Yes. When the inflation box is checked, your withdrawal amount increases each year by your inflation rate so your spending keeps the same buying power, which is how the 4% rule is meant to work. Uncheck it to model a fixed-dollar withdrawal that does not rise over time. Inflation is one of the biggest reasons a portfolio depletes faster than people expect.
What is a safe withdrawal rate?
A safe withdrawal rate is the percentage of your starting portfolio you can take each year (adjusted for inflation) with a high chance of not outliving your money. Common targets range from about 3% to 4.5% depending on your retirement length, asset mix, and risk tolerance.
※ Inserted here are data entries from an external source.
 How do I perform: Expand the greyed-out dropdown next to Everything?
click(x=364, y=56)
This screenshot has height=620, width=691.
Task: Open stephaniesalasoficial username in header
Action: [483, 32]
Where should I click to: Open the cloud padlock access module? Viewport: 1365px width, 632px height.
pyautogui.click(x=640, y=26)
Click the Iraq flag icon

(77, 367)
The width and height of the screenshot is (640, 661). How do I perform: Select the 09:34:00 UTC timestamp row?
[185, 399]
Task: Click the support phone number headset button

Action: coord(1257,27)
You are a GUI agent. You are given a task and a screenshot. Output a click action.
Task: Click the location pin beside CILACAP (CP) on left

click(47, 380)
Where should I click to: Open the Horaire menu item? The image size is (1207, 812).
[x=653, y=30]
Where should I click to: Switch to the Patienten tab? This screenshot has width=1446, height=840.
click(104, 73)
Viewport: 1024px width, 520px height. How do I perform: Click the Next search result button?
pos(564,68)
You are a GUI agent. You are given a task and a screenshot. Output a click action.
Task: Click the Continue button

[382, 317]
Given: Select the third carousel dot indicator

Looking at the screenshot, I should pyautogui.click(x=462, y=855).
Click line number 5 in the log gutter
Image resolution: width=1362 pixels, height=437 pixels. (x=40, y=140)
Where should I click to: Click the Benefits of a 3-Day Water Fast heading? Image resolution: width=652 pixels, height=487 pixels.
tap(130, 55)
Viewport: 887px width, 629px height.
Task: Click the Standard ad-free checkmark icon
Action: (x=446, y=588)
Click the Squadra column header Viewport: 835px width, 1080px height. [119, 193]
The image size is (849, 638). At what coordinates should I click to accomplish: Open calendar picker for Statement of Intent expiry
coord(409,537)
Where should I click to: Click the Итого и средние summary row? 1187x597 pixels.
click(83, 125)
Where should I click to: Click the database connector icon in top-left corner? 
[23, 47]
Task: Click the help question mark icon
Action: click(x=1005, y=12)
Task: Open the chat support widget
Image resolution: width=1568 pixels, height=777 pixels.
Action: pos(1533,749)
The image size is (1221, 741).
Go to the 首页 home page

Shorter retirements can support higher rates; very early retirements often use lower ones.
What is sequence-of-returns risk?
Sequence-of-returns risk is the danger that poor investment returns early in retirement permanently damage your portfolio, because you are withdrawing from a shrinking balance that has less left to recover. Two retirees with the same average return can have very different outcomes depending on the order of good and bad years. This calculator uses a single steady return, so it cannot show this risk - real markets are more variable.
Should I withdraw a fixed dollar amount or a percentage?
A fixed inflation-adjusted dollar amount (the 4%-rule approach) gives predictable income but can strain the portfolio in bad markets. A fixed percentage of the current balance automatically spends less when the portfolio falls, protecting against running out but making income less predictable. Many retirees blend the two with 'guardrails' that cap how much income rises or falls in any year.
Does this calculator include taxes?
No. The withdrawal figures here are gross (pre-tax). Money pulled from a traditional 401(k) or IRA is generally taxed as ordinary income, while Roth withdrawals are typically tax-free. Required minimum distributions (RMDs) from pre-tax accounts also begin in your 70s. Build a tax buffer into your spending plan, and consider the order in which you draw from taxable, tax-deferred, and Roth accounts.
How is this different from a retirement savings calculator?
A retirement savings (or 401k) calculator works forward - it estimates how big your nest egg will grow before you retire. This withdrawal calculator works the other direction - it takes the nest egg you have and tells you how long it lasts once you start spending it. Use the savings calculators to build the balance, then this one to plan the drawdown.
How much do I need to retire with a given income?
You can flip the 4% rule around: divide the income you want from your portfolio by your withdrawal rate. For $40,000 a year at 4%, you need about $1,000,000 (40,000 / 0.04). At a more conservative 3.5% the same income needs about $1,143,000, and at 3% about $1,333,000. Subtract any guaranteed income first - if Social Security and a pension cover $30,000 of a $50,000 budget, your portfolio only has to fund the remaining $20,000, which at 4% means roughly $500,000 rather than $1.25 million.
Does a bigger portfolio mean I can withdraw a higher percentage?
No - the safe withdrawal percentage is driven by your retirement length, asset mix, and return assumptions, not by the size of the balance. A $2 million portfolio and a $500,000 portfolio can both safely support roughly the same 3.5% to 4% starting rate. A larger nest egg lets you fund the same lifestyle at a lower, safer percentage, which is why a bigger balance feels more secure even though the rule of thumb stays the same.
๐ก Good to know
The "4% rule" is a starting point, not a law
It came from historical U.S. data over a 30-year retirement. Longer retirements, lower expected returns, or a more conservative temperament all argue for a lower rate - many planners now cite a range of roughly 3% to 4%.
The first few years matter most
Because of sequence-of-returns risk, a downturn right after you retire is far more damaging than the same downturn later. A cash buffer and flexible spending in the early years can protect a plan for decades.
Guaranteed income lowers the rate you need
Every dollar from Social Security, a pension, or an annuity is a dollar you don't have to pull from your portfolio - which lets your savings stretch further at a safer withdrawal rate.